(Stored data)

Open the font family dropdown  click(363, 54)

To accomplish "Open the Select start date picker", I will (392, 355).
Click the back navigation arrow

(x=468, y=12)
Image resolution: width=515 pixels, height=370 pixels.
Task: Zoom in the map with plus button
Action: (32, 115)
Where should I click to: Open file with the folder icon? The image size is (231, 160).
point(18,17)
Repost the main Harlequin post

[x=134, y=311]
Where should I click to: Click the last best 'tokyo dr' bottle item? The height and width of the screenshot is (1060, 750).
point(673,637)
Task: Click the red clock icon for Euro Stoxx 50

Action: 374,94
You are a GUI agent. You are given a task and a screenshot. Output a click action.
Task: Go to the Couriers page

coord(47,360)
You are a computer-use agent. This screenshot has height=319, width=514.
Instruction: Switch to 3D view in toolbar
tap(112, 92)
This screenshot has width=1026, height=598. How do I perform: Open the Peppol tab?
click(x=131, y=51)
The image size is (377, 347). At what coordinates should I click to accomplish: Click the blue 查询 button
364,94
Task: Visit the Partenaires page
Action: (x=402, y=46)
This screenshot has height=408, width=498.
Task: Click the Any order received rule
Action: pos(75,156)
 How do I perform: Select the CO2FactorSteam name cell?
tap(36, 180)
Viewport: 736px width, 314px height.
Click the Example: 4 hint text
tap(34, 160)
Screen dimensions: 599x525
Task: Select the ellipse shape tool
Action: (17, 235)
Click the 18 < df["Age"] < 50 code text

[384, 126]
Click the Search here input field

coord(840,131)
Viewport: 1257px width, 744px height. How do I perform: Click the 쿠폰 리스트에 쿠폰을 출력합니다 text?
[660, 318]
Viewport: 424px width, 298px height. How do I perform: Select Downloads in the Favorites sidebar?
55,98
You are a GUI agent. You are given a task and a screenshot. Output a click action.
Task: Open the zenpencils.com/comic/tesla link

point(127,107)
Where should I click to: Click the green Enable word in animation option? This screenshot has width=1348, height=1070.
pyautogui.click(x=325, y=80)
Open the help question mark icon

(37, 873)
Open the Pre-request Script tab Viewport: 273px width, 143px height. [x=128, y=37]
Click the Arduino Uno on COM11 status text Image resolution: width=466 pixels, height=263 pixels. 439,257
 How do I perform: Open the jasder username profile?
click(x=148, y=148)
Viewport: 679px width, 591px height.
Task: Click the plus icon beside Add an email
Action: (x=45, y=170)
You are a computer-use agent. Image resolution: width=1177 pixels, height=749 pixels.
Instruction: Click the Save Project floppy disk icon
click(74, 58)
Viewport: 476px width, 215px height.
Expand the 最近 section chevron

**YOUR GOAL:** Print every record above. Keep each one exactly as it is.

**EXERCISE SOLUTION:**
Open the font family dropdown  click(363, 54)

To accomplish "Open the Select start date picker", I will (392, 355).
Click the back navigation arrow

(x=468, y=12)
Image resolution: width=515 pixels, height=370 pixels.
Task: Zoom in the map with plus button
Action: (32, 115)
Where should I click to: Open file with the folder icon? The image size is (231, 160).
point(18,17)
Repost the main Harlequin post

[x=134, y=311]
Where should I click to: Click the last best 'tokyo dr' bottle item? The height and width of the screenshot is (1060, 750).
point(673,637)
Task: Click the red clock icon for Euro Stoxx 50

Action: 374,94
You are a GUI agent. You are given a task and a screenshot. Output a click action.
Task: Go to the Couriers page

coord(47,360)
You are a computer-use agent. This screenshot has height=319, width=514.
Instruction: Switch to 3D view in toolbar
tap(112, 92)
This screenshot has width=1026, height=598. How do I perform: Open the Peppol tab?
click(x=131, y=51)
The image size is (377, 347). At what coordinates should I click to accomplish: Click the blue 查询 button
364,94
Task: Visit the Partenaires page
Action: (x=402, y=46)
This screenshot has height=408, width=498.
Task: Click the Any order received rule
Action: pos(75,156)
 How do I perform: Select the CO2FactorSteam name cell?
tap(36, 180)
Viewport: 736px width, 314px height.
Click the Example: 4 hint text
tap(34, 160)
Screen dimensions: 599x525
Task: Select the ellipse shape tool
Action: (17, 235)
Click the 18 < df["Age"] < 50 code text

[384, 126]
Click the Search here input field

coord(840,131)
Viewport: 1257px width, 744px height. How do I perform: Click the 쿠폰 리스트에 쿠폰을 출력합니다 text?
[660, 318]
Viewport: 424px width, 298px height. How do I perform: Select Downloads in the Favorites sidebar?
55,98
You are a GUI agent. You are given a task and a screenshot. Output a click action.
Task: Open the zenpencils.com/comic/tesla link

point(127,107)
Where should I click to: Click the green Enable word in animation option? This screenshot has width=1348, height=1070.
pyautogui.click(x=325, y=80)
Open the help question mark icon

(37, 873)
Open the Pre-request Script tab Viewport: 273px width, 143px height. [x=128, y=37]
Click the Arduino Uno on COM11 status text Image resolution: width=466 pixels, height=263 pixels. 439,257
 How do I perform: Open the jasder username profile?
click(x=148, y=148)
Viewport: 679px width, 591px height.
Task: Click the plus icon beside Add an email
Action: (x=45, y=170)
You are a computer-use agent. Image resolution: width=1177 pixels, height=749 pixels.
Instruction: Click the Save Project floppy disk icon
click(74, 58)
Viewport: 476px width, 215px height.
Expand the 最近 section chevron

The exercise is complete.